Mission santé jeunes – pour une culture de la promotion de la santé chez les jeunes en France 

    En parallèle du rapport Chauvin, le ministre de la santé a demandé à A. Nyadanu, qui anime « Lowpital », un mouvement d’innovation collaborative pour améliorer l’expérience patient, et Pauline Martinot, médecin de santé publique, au titre de la mission concernant les messages de prévention à destination des jeunes (membres du groupe d’experts) de réfléchir « …à des voies et moyens innovants susceptibles d'installer de manière durable, au cœur de nos vies quotidiennes, ces mêmes priorités de santé publique. Il s'agit, sur la base de connaissances et de pratiques éprouvées de développer des techniques et dispositifs opérationnels de sensibilisation, de formation ou de mobilisation des populations prioritaires actionnables aux niveaux les plus pertinents de notre société et à tous les échelons du territoire. »

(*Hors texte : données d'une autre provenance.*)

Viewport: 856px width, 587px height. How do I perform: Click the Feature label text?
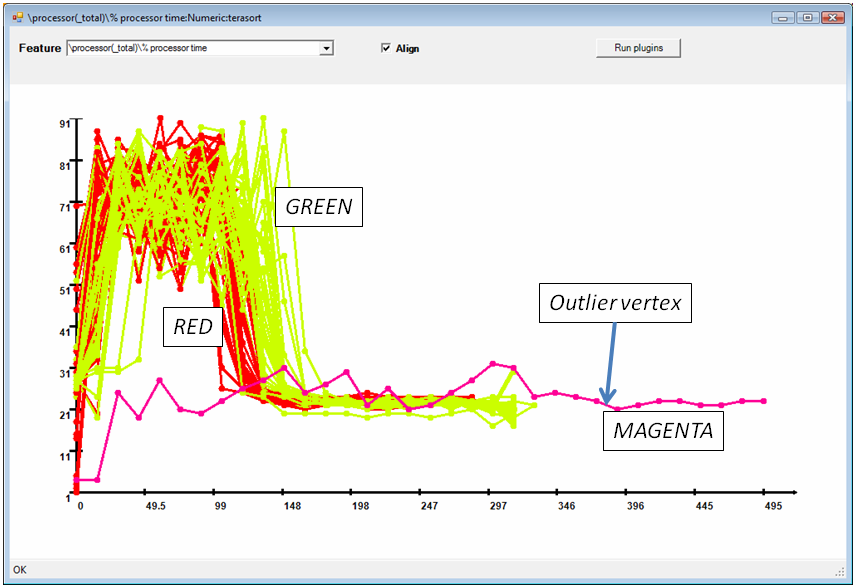click(x=40, y=48)
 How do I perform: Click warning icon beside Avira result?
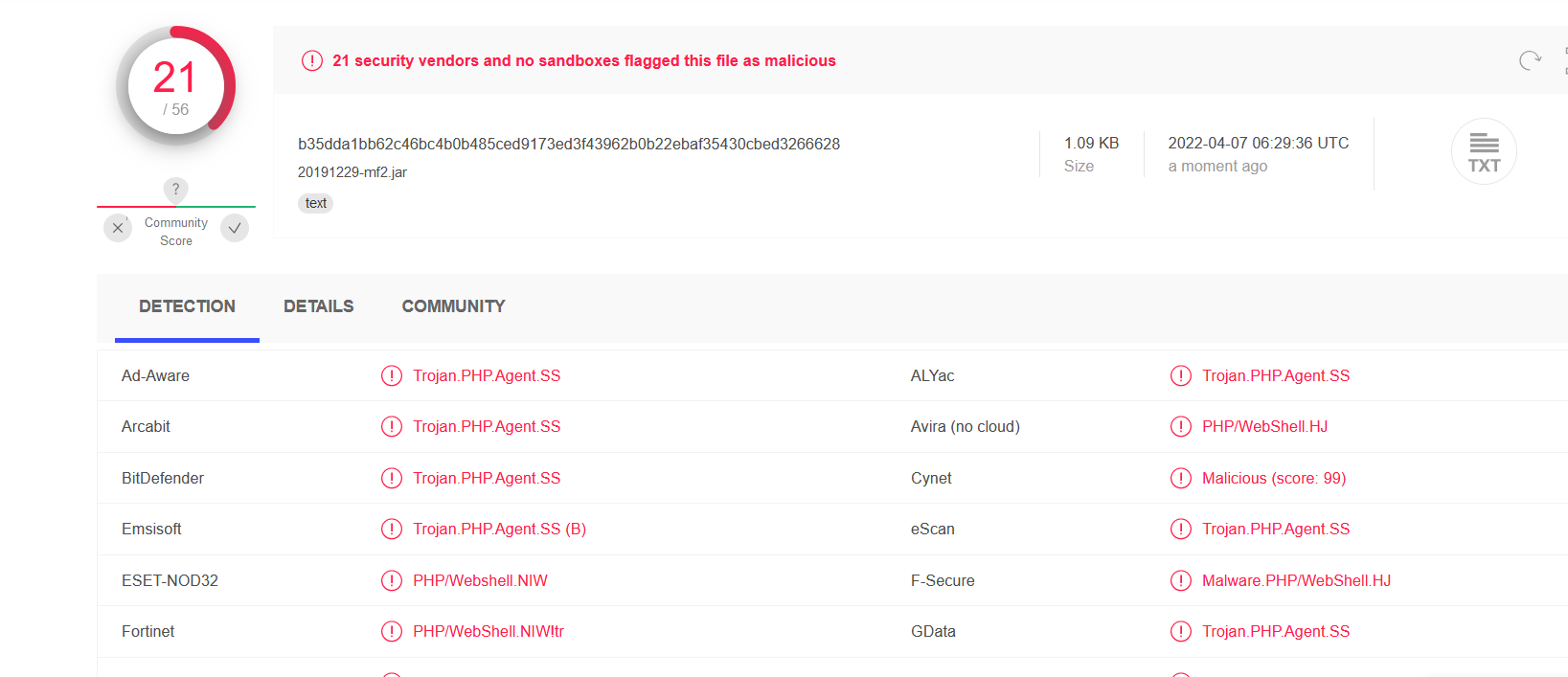pyautogui.click(x=1181, y=426)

     Remis en même temps que le rapport Chauvin, ce document « Mission santé jeunes – pour une culture de la promotion de la santé chez les jeunes en France - comprend 10 propositions et 50 mesures, répondant aux besoins directement exprimés par des jeunes et des professionnels de terrain qui travaillent avec eux au quotidien. De nombreuses expériences ayant déjà fait leurs preuves localement ou à l’étranger sont également rapportées.